## Document text

*-*-*

Radiologic Findings of Scapular Langerhans Cell Histiocytosis Successfully Treated with CT-Guided Corticosteroid Injection

By Cennet Sahin¹, Burcin Agridag Ucpinar¹, Yunus Oc², Fevziye Kabukcuoglu³

Affiliations

1. Department of Radiology, University of Health Sciences, Istanbul Sisli Hamidiye Etfal Training and Research Hospital, Istanbul, Turkey
2. Department of Orthopaedic Surgery, TekirdagCorlu Vega Hospital, Turkey
3. Department of Pathology, University of Health Sciences, Istanbul Sisli Hamidiye Etfal Training and Research Hospital, Istanbul, Turkey

doi: 10.29271/jcpsp.2020.07.754

ABSTRACT
Although Langerhans cell histiocytosis (LCH) may arise from any bone, flat bones (skull, ribs, scapula, clavicle, and mandible) are more commonly involved.The overall reported incidence of scapular involvement by LCH is nearly 3% in the literature. Intra-lesional corticosteroid injection can be given for lesions that cause pain or postural deformity. We, herein, report a 26-year male with scapular LCH who was suffering from right shoulder pain and right arm weakness. The patient received intra-lesional methylprednisolone under CT-guidance for treatment. On follow-up imaging, almost total regression was observed. We suggest that percutaneous CT-guided intra-lesional steroid injection is an efficient method for the treatment of LCH located in bone.

Key Words: Bone, Langerhans cell histiocytosis, Local treatment, Corticosteroid.

INTRODUCTION

Langerhans cell histiocytosis (LCH) is a disorder characterised by clonal proliferation of Langerhans cells.^1,2 Isolated form affects a certain area of the body (mostly bones), which is named as eosinophilic granuloma.^1,2 Solitary form is more common than disease affecting multiple sites and has a better prognosis.³ While multi-organ LCH may require anti-cancer chemotherapy and other systemic therapies, intra-lesional steroid injection is one of the treatment options that may be curative for solitary form of LCH.^4-6 Although, efficacy and safety of the intra-lesional steroid injection in LCH has been reported in many studies, very few of them included radiological cross-sectional follow-up imaging pre- and post-treatment.

In this study, we aim to present cross-sectional computed tomography (CT) and magnetic resonance imaging (MRI) findings of a scapular LCH, diagnosed with CT-guided percutaneous biopsy and successfully treated with intra-lesional methylprednisolone injection.

*-*-*

## Required work
**a.** Name every flat bone that the abstract of the case report on scapular Langerhans cell histiocytosis lists as commonly involved.
**b.** Carry the case report on scapular Langerhans cell histiocytosis forward from its last sentence.
The entries are separate material and are not part of the case report.

## Items from a data source
*-*-*

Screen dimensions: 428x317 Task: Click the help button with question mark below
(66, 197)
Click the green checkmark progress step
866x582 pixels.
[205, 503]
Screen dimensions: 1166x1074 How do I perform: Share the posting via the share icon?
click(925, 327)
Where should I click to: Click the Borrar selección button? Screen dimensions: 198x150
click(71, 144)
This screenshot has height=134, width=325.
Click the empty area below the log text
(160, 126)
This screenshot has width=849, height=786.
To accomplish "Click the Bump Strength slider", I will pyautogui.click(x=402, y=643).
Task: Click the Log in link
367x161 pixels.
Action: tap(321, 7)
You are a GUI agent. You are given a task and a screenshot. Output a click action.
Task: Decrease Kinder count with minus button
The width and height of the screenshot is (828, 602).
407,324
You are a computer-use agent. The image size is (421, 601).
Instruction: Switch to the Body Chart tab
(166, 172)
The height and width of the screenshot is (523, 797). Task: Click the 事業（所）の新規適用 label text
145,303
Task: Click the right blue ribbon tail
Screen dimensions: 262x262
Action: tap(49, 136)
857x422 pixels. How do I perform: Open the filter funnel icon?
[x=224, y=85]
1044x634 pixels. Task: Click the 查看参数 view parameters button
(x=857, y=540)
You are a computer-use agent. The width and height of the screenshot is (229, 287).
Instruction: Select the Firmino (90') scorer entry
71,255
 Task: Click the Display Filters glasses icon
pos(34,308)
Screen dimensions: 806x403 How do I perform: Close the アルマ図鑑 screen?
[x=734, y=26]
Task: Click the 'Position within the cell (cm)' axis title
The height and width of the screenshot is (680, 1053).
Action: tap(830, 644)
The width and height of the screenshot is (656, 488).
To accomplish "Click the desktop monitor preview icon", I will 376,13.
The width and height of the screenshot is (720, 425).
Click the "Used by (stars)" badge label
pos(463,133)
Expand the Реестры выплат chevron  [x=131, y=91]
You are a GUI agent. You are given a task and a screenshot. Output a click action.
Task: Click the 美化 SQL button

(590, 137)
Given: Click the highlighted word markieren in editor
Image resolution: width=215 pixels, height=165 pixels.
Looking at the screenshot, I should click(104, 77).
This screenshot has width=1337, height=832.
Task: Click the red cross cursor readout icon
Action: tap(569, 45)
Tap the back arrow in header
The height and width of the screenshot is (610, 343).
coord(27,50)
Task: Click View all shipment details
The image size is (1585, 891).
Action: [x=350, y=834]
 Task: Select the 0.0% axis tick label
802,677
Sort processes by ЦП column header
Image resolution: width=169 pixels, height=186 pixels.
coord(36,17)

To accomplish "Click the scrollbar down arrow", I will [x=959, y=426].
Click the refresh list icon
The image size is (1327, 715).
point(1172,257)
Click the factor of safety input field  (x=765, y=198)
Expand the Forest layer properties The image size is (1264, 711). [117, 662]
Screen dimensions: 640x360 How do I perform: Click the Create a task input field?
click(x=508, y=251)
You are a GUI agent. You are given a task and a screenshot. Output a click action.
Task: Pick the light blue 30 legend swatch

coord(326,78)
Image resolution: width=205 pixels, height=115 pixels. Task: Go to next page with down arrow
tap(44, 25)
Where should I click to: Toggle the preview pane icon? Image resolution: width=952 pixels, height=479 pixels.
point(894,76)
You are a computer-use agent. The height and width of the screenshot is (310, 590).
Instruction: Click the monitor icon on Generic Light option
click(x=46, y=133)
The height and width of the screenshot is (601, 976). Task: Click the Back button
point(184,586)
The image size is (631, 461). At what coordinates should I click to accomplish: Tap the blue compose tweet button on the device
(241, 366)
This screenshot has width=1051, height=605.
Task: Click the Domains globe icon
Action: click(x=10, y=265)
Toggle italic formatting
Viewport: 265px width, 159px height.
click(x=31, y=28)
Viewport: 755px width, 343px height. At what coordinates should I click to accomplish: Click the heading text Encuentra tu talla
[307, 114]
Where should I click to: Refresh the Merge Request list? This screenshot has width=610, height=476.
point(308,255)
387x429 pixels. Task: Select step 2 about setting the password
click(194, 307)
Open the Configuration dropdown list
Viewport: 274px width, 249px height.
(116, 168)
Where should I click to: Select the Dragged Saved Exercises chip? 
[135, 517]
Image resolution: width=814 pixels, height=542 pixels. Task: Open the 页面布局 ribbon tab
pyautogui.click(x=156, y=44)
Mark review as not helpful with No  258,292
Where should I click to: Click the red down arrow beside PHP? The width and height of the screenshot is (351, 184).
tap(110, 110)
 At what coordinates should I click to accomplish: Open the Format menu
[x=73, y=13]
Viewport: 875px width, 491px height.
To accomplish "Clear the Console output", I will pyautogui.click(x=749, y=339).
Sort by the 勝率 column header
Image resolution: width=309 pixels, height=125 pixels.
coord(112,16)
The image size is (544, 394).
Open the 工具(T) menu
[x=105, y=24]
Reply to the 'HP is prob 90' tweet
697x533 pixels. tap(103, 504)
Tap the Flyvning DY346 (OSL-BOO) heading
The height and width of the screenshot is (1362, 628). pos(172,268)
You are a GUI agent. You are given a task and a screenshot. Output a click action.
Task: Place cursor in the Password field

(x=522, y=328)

*-*-*

## Outputs by task
**a.** Skull, ribs, scapula, clavicle, and mandible.

**b.**
CASE REPORT

A 26-year male patient, who had been suffering from right shoulder pain and arm weakness for the last 3 months, was referred to our hospital. A complete blood count, and blood chemistry analyses were performed, which were unremarkable, except for a slight increase in leukocytes and C-reactive protein levels. Shoulder X-ray was performed for the first radiologic evaluation. Since there was an oval shaped radiolucent area on the radiograph (Figure 1A), shoulder MRI was performed for further evaluation. A 30×20 mm diameter osteolytic lesion with well-defined borders at the level of scapula was seen on T1 and T2-weighted images (Figures 1B, 1C). There was perilesional soft tissue edema on T2-weighted images. To establish a better evaluation, a targeted CT was performed regarding high resolution of the CT in the evaluation of bony structures. Multiplanar CT examination better demonstrated the lesion with well-defined borders (Figure 1D). The lesion was mildly expansile with periosteal reaction and had a sclerotic area in the centre.

To establish the final diagnosis, CT-guided percutaneous bone biopsy was performed after taking informed consent. Under CT-guidance (Siemens, Somotom, Emotion; Germany), core biopsy and fine-needle aspiration biopsy were obtained. The histopathological examination revealed large oval mononuclear cells with few cytoplasmic vacuoles and a prominent nucleus. Immunohistochemically, the cells were positive for the cluster designation 1a (CD1a) and S-100 (Figure 2). The microbiological examination did not reveal any infectious process. Since the patient had only shoulder pain, intra-lesional steroid injection was planned for local treatment. Under local anesthesia and sterile conditions, 125 mg methylprednisolone was injected into the lesion through a 20-g Chiba-needle under CT guidance.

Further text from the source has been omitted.